Mostly, these investments are less liquid. Therefore you cannot convert them easily into cash. For example, fixed deposits have a pre-determined maturity period. Similarly, gold must be converted into cash by selling to a jeweller. Here the making charges can be deducted, and you get returns based on the gold’s current value. For real estate, like buying a flat for investment, you can either earn rent or sell it after a long period.
One of the standard features of these investments is their lower risk profile. Most traditional investments have certain limitations regarding liquidity, returns and goal-based planning.
Your Fi Money account is designed to simplify your investment journey with these investments.
The Fi Money account enables you to create named Jars for your saving goals. With this, you can start saving in short and long-term deposits to meet various goals.
There are numerous types of investment in India. Some popular ones are equity, debt, mutual funds and traditional investments like fixed deposits, gold and real estate. While traditional investments can be less risky, they might not fit perfectly to all your financial goals. Furthermore, direct equity investments can be risky and involve a lot of time and research. Also, direct debt investments can be expensive.
Mutual fund investments can overcome these limitations and offer you a package of these investments developed by market professionals. You can choose suitable mutual funds that suit your financial goals, making them one of the popular investments in modern times.
If you wish to make small but regular investments, you can invest in mutual funds. These are a package of investments like stocks, bonds, gold and more.
You can invest in mutual funds through SIP (Systematic Investment Plan) or lump sum. You can invest an amount as low as ₹100 per month in SIP.

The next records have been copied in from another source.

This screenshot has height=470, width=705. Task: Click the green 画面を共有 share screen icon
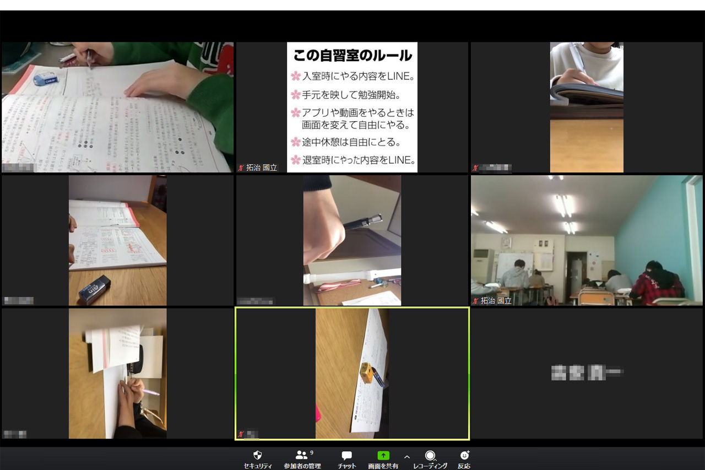(x=383, y=456)
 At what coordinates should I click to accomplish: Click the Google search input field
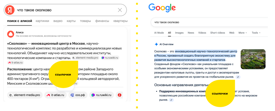[207, 22]
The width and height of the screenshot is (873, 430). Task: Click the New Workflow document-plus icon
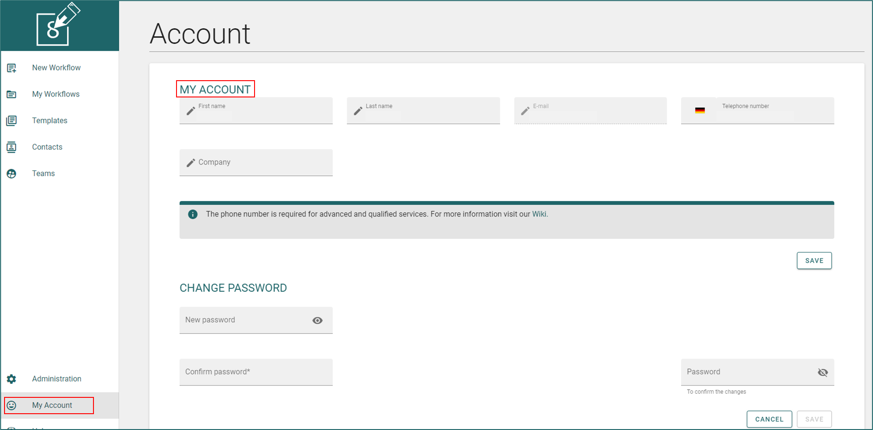tap(11, 68)
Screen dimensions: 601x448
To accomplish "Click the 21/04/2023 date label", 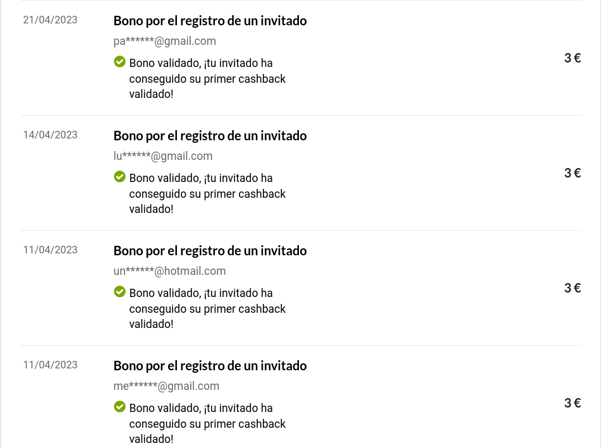I will [50, 20].
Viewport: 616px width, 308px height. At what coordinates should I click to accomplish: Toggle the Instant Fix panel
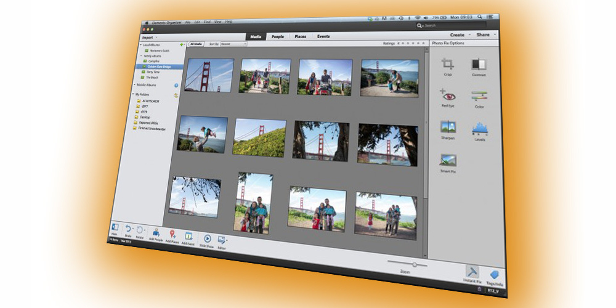coord(471,272)
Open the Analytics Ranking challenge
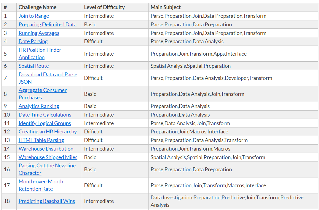This screenshot has height=210, width=319. pos(39,106)
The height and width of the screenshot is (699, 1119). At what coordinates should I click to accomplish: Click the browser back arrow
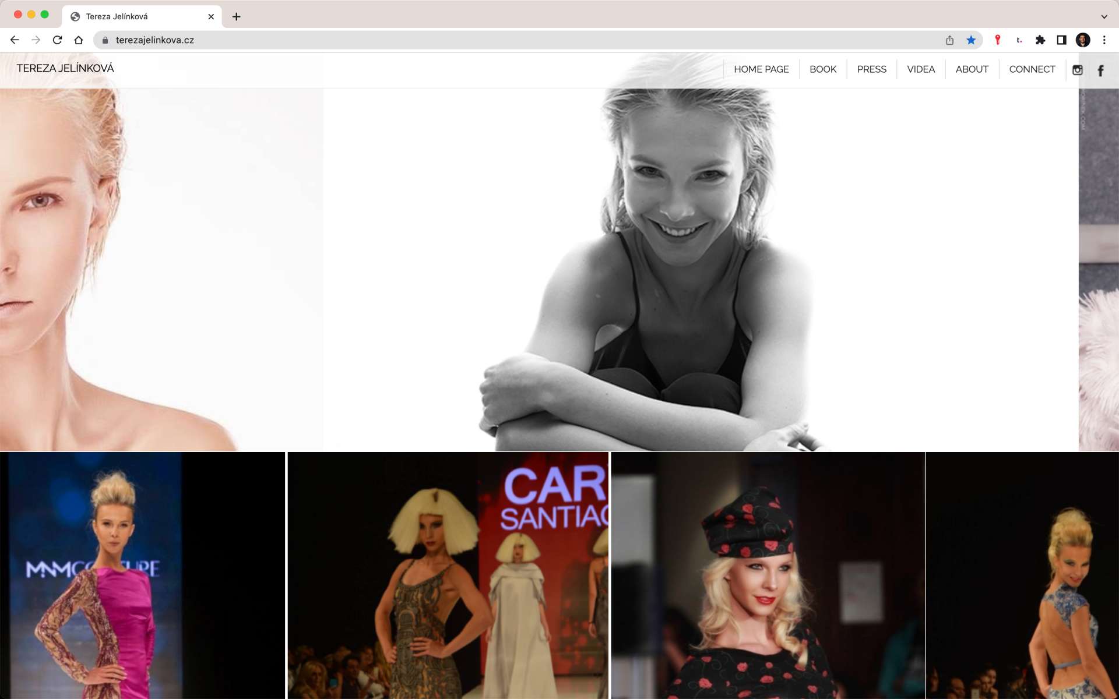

As a beginner, you can start by investing in mutual funds. Just make a list of your financial goals first. These goals must be SMART.
Once you have listed your goals, you can divide them into short-term, medium-term and long terms. Mutual funds offer suitable investments for each of these goals. For example, you can invest in lower-risk funds for short-term goals. For medium-term goals, you can invest in funds that have moderate risk. Lastly, you can invest in funds with a higher risk profile for long-term goals.
The riskometer represents the risk profile of mutual funds. Based on the riskometer, mutual funds can be divided into low risk, moderately low risk, moderate risk, moderately high risk and high risk.
A fund’s risk profile is transparently stated in the fund’s information document. Thus, by knowing your goals and the fund’s risk profile, you can begin to invest.
You can use your Fi account to invest in various mutual funds. Starting a SIP using FIT rules can be quick and simple. Just set up a SIP by simply instructing us to invest an amount of your choice on your preferred date every month in a mutual fund of your choice.
You can invest in different investments based on your knowledge, risk tolerance, and goals.
In fixed deposits, you can invest for a fixed maturity period and earn a fixed interest on your investment.
Traditional investments are less riskier than equity, debt and mutual funds.
You can use your Fi account to invest in various types of investments. With the help of Jars, you can segregate your goals and save in terms of short-term and long-term deposits. For mutual funds, you can use the FIT rules to start a SIP and invest an amount at your preferred time of the month in any type of mutual fund.
You can invest in any of the above investments based on risk tolerance and return expectations.